‘Can’t separate democracy and the Free Market’
Arundhati Roy has come out with a compilation of her essays in the past seven years in a book titled Listening To Grasshoppers, published recently by Penguin.mumbai Updated: Oct 01, 2009 00:56 IST
Arundhati Roy has come out with a compilation of her essays in the past seven years in a book titled Listening To Grasshoppers, published recently by Penguin.
She will talk about the book at the Homi J.H. Taleyarkan Memorial Hall (next to Asiatic Library) on Thursday at 6 pm, with art critic Ranjit Hoskote.
In the book, Roy marks the erosion of the democratic process and how it has fused with the Free Market, to create a social imagination driven purely by profit. Excerpts from an interview:
Why have you chosen to come out with the book now?
Initially the idea was to compile this collection of essays before starting work on my novel. But these essays also point towards a process, which is culminating now in the assault on the forests of Orissa and Chhattisgarh. The tragedy is that I would rather be wrong about what I am saying.

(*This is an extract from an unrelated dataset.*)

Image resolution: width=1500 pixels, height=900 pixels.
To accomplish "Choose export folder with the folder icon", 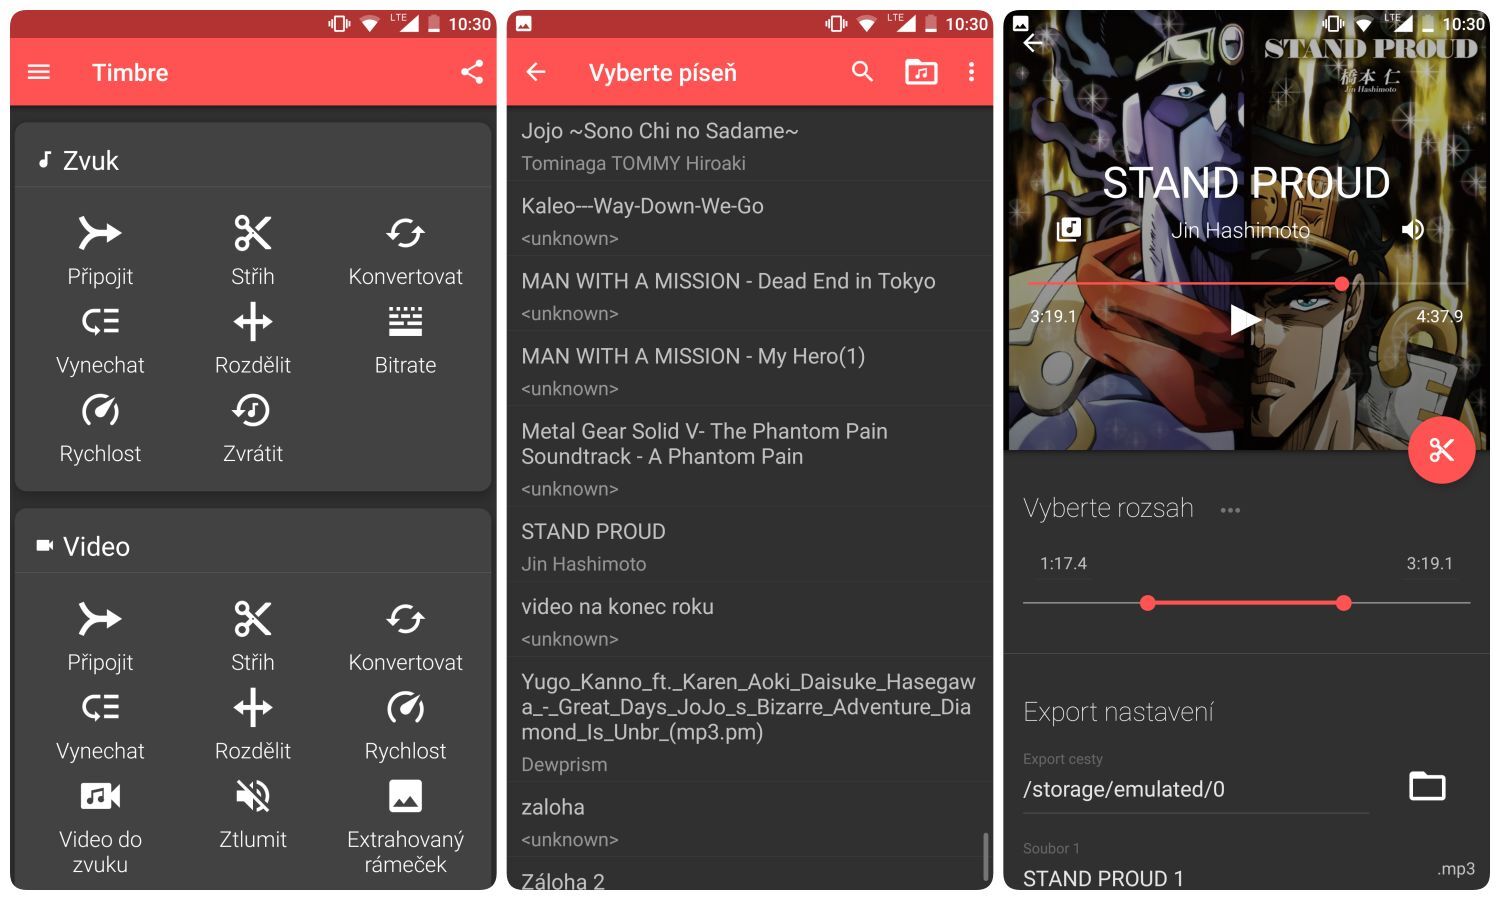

You talk about the political system laying the ground for genocide.
I talk about the ways in which democracy has fused with the idea of the Free Market. You can’t separate the two. Look at the amount of money corporations stand to make from bauxite in Orissa, for instance. The scale of the profit is enormous. How do you value that? We’re looking at the devastation of an entire ecosystem.
The beginning of genocidal activities has to do with preparing a population for its end. That involves cutting off communication and food supply, which has happened in places like Chhattisgarh.
Today, even if there is a massacre there, how much will it matter in Bombay? Some people will say it’s terrible, some will say it had to happen for India to progress.
The landscape of resistance is primarily in the mind?
The idea of resistance, whether in the mind of an adivasi in Chhattisgarh, or in the middle class, starts off as an idea. But in Dantewada, they are taking it on their bodies. Villages and food stocks are burnt, the women raped, and 3 lakh people are pushed to the forests.
If you place their incendiary anger here (in the city), people would say you are a terrorist. Some will point out what’s happening, but there’s always something else going on — Team India will win somewhere. So often the noise of information hides a more serious silence.